As I mentioned before, the main preoccupation of this book is with how we know what we know, and how our methods of knowing limit what we can possibly know. The scientists on the ship are grouped by their scientific methods (see the paragraph above on lack of consistency of world-building though), one of the characters practices "intuitive science" where she tries to figure out new ways to learn through the senses humans have and ascertain what we can't learn through those senses, and the big plot point - the weird clumps of dark matter or dark energy or fold rain or whatever, the book isn't really clear on whether those things are related but I guess we're supposed to assume they are - is that there's some kind of force at work that we can't directly perceive. And there's "beminding," which basically means that we all instantiate in the ways that others perceive us to be. The themes are inconsistent, though; there are lot of conflicting, muddled messages about what these plot elements tell us that knowledge *is* and what reality *is* and what that means for us, and the story waffles between those messages given whatever plot element is dominant at the time in an aimless, haphazard way that doesn't build, convalesce, or create depth.

But on the bright side!
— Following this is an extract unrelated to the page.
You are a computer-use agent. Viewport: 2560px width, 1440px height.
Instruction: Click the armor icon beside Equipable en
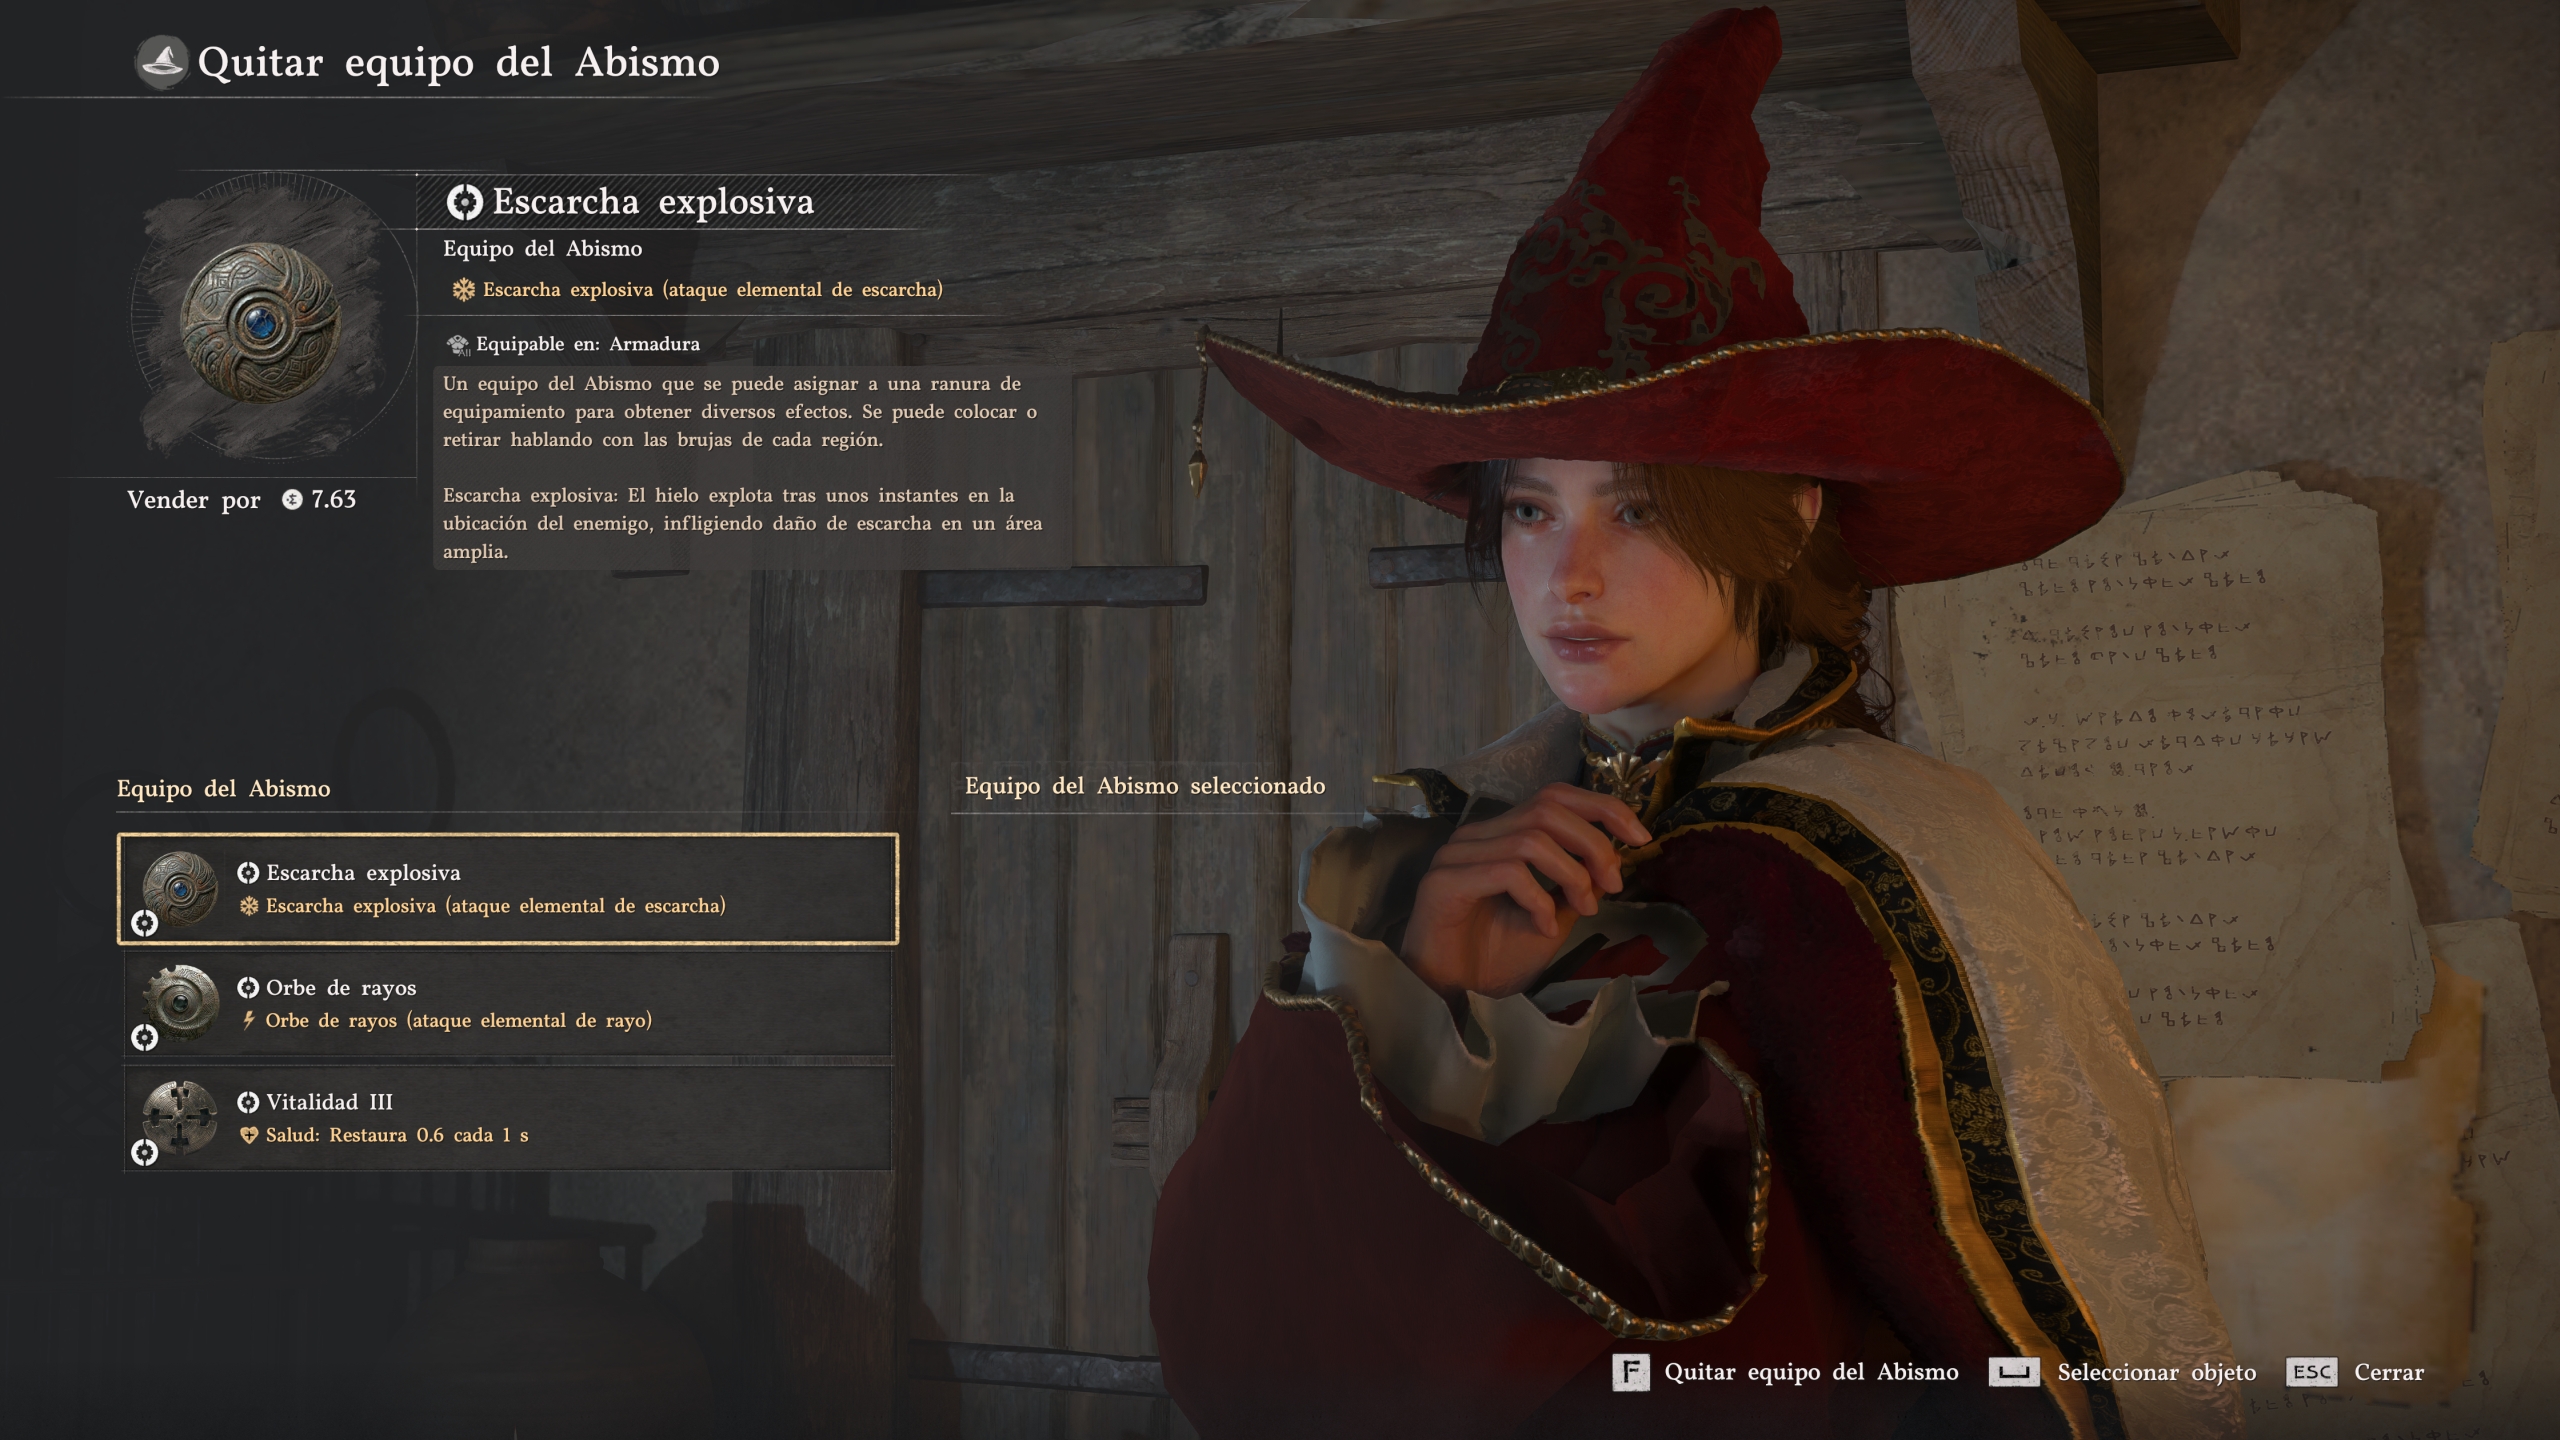[x=458, y=345]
It's incredibly inventive and strives for such a huge, layered world. There's a civilization of blind people who live deep in a cave, and their lifestyle and habits and habitat are so well thought out it's a pleasure to read. Their method of travel is also intriguing, though what's obvious to the reader takes a while for the book to acknowledge and I wish it had gone more into the implications of their method of travel for the physical structure of the world and the people, but overall it's pretty well thought-out. I liked the idea of the characters (though again we see very little character development at all, mostly just neutral narration that underutilizes the unique perspectives of the main characters) and Thora's history and the glimpses of the Twenty Planets civilization and government. There's a lot of surface in the novel, but the surface is pretty to look at and if I could have this be re-written to be just as pretty and intricate on the surface with depth to match, it would be one of the best SF books I've ever read. But sadly, it's not great, just good.